#### Task list:
[1] Answer these from the passage on Oklahoma recreation:
(a) How many state parks and recreation areas does Oklahoma have?
(b) In which city are the Philbrook Museum of Art and the Gilcrease Museum?
(c) In what year was Sulphur Springs Reservation renamed Platt National Park?
[2] Copy everything from "Recreation and Places" down to "and catfish." in the passage on Oklahoma recreation, and swap "catfish" for "crappie".

━━━ Passage to read

Recreation and Places
of Interest
The rugged mountains with their swift-flowing
streams, the numerous large lakes and reservoirs,
and the historic sites of Native American and
pioneer days attract many visitors to Oklahoma.
The most popular recreation areas in the state
are the lakes and streams. The generally mild
climate makes fishing a year-round sport on Oklahoma’s
lakes, which are well-stocked with bass, trout,
and catfish.
Tourism has become an important economic activity
in Oklahoma. Since the 1950s, many parks have
been developed in the areas around Oklahoma’s
lakes and reservoirs. The parks have been supplied
with luxury hotels, lodges, and camping and recreational
facilities. Sporting events, including rodeos
and horse shows, draw people from within and
outside the state.
State Parks
Oklahoma has 52 state parks and recreation
areas. Lake Murray, Quartz Mountain, and Lake
Wister state parks in the south and Sequoyah
State Park at Fort Gibson Reservoir are the better-known
parks in the state. These parks provide outstanding
facilities for fishing and water sports, as
do the state parks on the shores of lakes Eufaula,
Texoma, Greenleaf, and Tenkiller.
In the northwest corner of the state, Black
Mesa State Park has Native American pictographs,
a pit where dinosaur bones have been found, and
colorful rock formations. Other natural features
in the northwest are springs that bubble up through
the sand at Boiling Springs State Park; one of
the largest known gypsum caves at Alabaster Cavern
State Park; and the salt lake in the Great Salt
Plains State Park. Roman Nose and Red Rock Canyon
state parks are located in scenic canyon valleys
in western Oklahoma. Robbers Cave State Park
in the San Bois Mountains of eastern Oklahoma
is said to have been a hideout for deserters
from both the Union and Confederate armies during
the Civil War (1861-1865). Other state parks
in eastern Oklahoma are Osage Hills and Beavers
Bend.
Museums
A number of museums are found in Oklahoma. The
largest and best known of these are the Oklahoma
Historical Society Museum, Oklahoma City Art
Museum, National Cowboy Hall of Fame and Western
Heritage Center, and the Kirkpatrick Science
and Air Space Museum at Omniplex, all in Oklahoma
City; the Philbrook Museum of Art, which has
a noted collection of Native American art and
crafts, and the Gilcrease Museum, both in Tulsa;
and the Sam Noble Oklahoma Museum of Natural
History at the University of Oklahoma.
Other Places to Visit
Chickasaw National Recreation Area, in the Arbuckle
Mountains near Sulphur, was originally established
in 1902 as Sulphur Springs Reservation and then
redesignated as Platt National Park in 1906.
In 1976 it was merged with the Arbuckle National
Recreation Area. The area is famed for the mineral
water that comes from its many springs and for
Lake of the Arbuckles. Wilderness areas and botanical
preserves are found in the Winding Stair Mountain
National Recreation Area, located in the Ouachita
National Forest near Talihina in the southeast.
Oklahoma also contains seven national wildlife
refuges, with herds of buffalo and deer and prairie
dog colonies. Private groups are also active.

━━━━━━
━━━ Source excerpt

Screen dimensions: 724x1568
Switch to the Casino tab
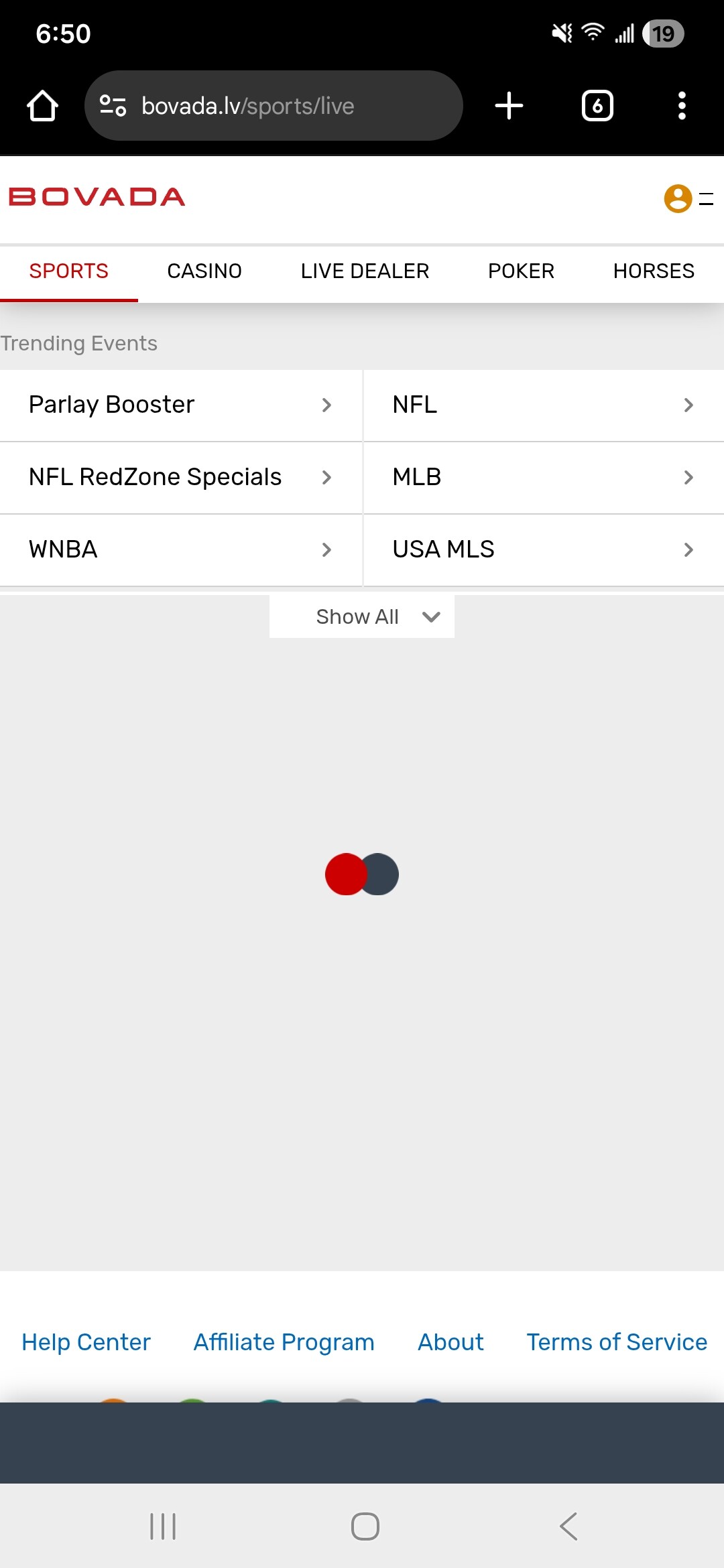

━━━━━━

#### Results for the exercise:
[1]
(a) 52
(b) Tulsa
(c) 1906

[2]
Recreation and Places
of Interest
The rugged mountains with their swift-flowing
streams, the numerous large lakes and reservoirs,
and the historic sites of Native American and
pioneer days attract many visitors to Oklahoma.
The most popular recreation areas in the state
are the lakes and streams. The generally mild
climate makes fishing a year-round sport on Oklahoma’s
lakes, which are well-stocked with bass, trout,
and crappie.